Quand il y a une personne célèbre que tu admires, c'est un peu intrigant d'aller voir où elle a grandi. On imagine les lieux, mais quand on peut les voir en personne, ça aide beaucoup.

Colombe Fafard Chartier, guide bénévole à la Maison Gabrielle-Roy

Les visiteurs recherchent ici le concret. Ils veulent voir, en vrai, les objets et les pièces qui étaient chers à l'auteure, comme la courtepointe cousue par sa mère, son petit chapeau de vacances ou encore sa machine à écrire.

Il y a aussi la fameuse petite lucarne au grenier, par laquelle la jeune Gabrielle aimait regarder. Quand la maison a été bâtie, il y en avait juste cinq sur la rue ici, alors c'était comme une prairie, il y avait des champs autour, raconte Colombe Fafard Chartier.

Avec ces lieux viennent les anecdotes. Devant le téléphone familial au rez-de-chaussée, notre guide raconte. Gabrielle avait rencontré un jeune homme très gentil qui travaillait à l’usine de peinture sur la rue Des Meurons. C'était un Hollandais, il ne parlait pas français et n’était pas catholique, alors Mme Roy [mère] ne voulait rien savoir de lui.

Ils ont donc trouvé une autre manière de communiquer avec le téléphone : il sonnait à une telle heure, Gabrielle venait répondre et il lui jouait des musiques sur son violon, de belles musiques romantiques.

Une photo de deux photos dans des cadres sur un piano.

Photos de famille sur le piano dans le salon de la Maison Gabrielle-Roy : on y voit la petite Gabrielle, posant au centre avec ses parents, et ses frères et soeurs.

Photo : Radio-Canada

Dans la chambre principale, Colombe Fafard Chartier y va d’une autre histoire sur le père de Gabrielle, qui était agent d’immigration.

Il était triste quand il a perdu son emploi, et Gabrielle ne l'a pas connu souvent joyeux, mais le soir, elle avait la chance de se rapprocher de lui. M. Roy veillait tard, et des fois, avec un de ses enfants, il faisait des toasts au bout d'une fourchette sur le poêle.

C'est là qu'il s'ouvrait un peu et racontait ses voyages avec les immigrants, parce qu'il aimait beaucoup voyager, parler avec eux et connaître leurs cultures.
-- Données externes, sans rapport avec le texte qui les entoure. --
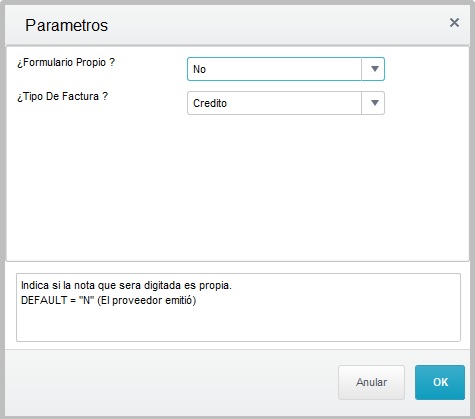
Task: Click the "Indica si la nota" help sentence
Action: (126, 285)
Une source d'inspiration pour les écrits de Gabrielle, sans doute.

Le sentier Gabrielle-Roy

Si la Maison Gabrielle-Roy est préservée comme une image figée dans le temps, à l’extérieur, le quartier à bien changé. Mais avec un peu d'imagination, le pèlerin peut aussi poursuivre son chemin au-delà du petit musée.

Au bout de la rue Deschambault, par exemple, un sentier en hommage à l’auteure a été aménagé par l’association Winnipeg Trails et l’organisme Sauvons notre Seine, le long de la rivière.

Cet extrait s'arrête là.